What needs to be done
All entries below are to be copied precisely as they appear.
Content starts
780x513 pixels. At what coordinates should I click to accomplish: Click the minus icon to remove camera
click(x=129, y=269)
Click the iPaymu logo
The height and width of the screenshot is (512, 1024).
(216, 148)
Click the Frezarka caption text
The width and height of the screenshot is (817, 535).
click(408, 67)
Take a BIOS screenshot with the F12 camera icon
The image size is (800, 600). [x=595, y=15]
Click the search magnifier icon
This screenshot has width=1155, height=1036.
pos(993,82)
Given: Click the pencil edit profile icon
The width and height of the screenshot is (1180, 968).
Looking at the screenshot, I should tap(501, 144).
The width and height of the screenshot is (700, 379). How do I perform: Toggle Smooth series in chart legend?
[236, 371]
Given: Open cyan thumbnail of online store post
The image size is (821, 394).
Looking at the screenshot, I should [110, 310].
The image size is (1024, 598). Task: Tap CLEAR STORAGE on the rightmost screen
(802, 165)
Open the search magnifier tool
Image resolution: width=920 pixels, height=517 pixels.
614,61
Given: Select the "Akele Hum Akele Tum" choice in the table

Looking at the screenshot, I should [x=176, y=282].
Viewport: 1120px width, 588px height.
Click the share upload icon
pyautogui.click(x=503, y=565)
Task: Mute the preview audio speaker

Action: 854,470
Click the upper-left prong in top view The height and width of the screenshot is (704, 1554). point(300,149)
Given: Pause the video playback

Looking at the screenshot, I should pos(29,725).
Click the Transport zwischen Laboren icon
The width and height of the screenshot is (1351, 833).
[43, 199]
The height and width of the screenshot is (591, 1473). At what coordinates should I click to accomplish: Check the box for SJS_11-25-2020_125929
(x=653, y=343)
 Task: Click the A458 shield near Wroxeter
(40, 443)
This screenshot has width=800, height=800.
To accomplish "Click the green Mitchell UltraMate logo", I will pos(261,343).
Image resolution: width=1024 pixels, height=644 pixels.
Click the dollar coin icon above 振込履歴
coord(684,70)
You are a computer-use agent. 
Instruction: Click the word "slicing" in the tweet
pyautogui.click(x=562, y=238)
Content ends
Task response
780x513 pixels. At what coordinates should I click to accomplish: Click the minus icon to remove camera
click(x=129, y=269)
Click the iPaymu logo
The height and width of the screenshot is (512, 1024).
(216, 148)
Click the Frezarka caption text
The width and height of the screenshot is (817, 535).
click(408, 67)
Take a BIOS screenshot with the F12 camera icon
The image size is (800, 600). [x=595, y=15]
Click the search magnifier icon
This screenshot has width=1155, height=1036.
pos(993,82)
Given: Click the pencil edit profile icon
The width and height of the screenshot is (1180, 968).
Looking at the screenshot, I should tap(501, 144).
The width and height of the screenshot is (700, 379). How do I perform: Toggle Smooth series in chart legend?
[236, 371]
Given: Open cyan thumbnail of online store post
The image size is (821, 394).
Looking at the screenshot, I should [110, 310].
The image size is (1024, 598). Task: Tap CLEAR STORAGE on the rightmost screen
(802, 165)
Open the search magnifier tool
Image resolution: width=920 pixels, height=517 pixels.
614,61
Given: Select the "Akele Hum Akele Tum" choice in the table

Looking at the screenshot, I should [x=176, y=282].
Viewport: 1120px width, 588px height.
Click the share upload icon
pyautogui.click(x=503, y=565)
Task: Mute the preview audio speaker

Action: 854,470
Click the upper-left prong in top view The height and width of the screenshot is (704, 1554). point(300,149)
Given: Pause the video playback

Looking at the screenshot, I should pos(29,725).
Click the Transport zwischen Laboren icon
The width and height of the screenshot is (1351, 833).
[43, 199]
The height and width of the screenshot is (591, 1473). At what coordinates should I click to accomplish: Check the box for SJS_11-25-2020_125929
(x=653, y=343)
 Task: Click the A458 shield near Wroxeter
(40, 443)
This screenshot has width=800, height=800.
To accomplish "Click the green Mitchell UltraMate logo", I will pos(261,343).
Image resolution: width=1024 pixels, height=644 pixels.
Click the dollar coin icon above 振込履歴
coord(684,70)
You are a computer-use agent. 
Instruction: Click the word "slicing" in the tweet
pyautogui.click(x=562, y=238)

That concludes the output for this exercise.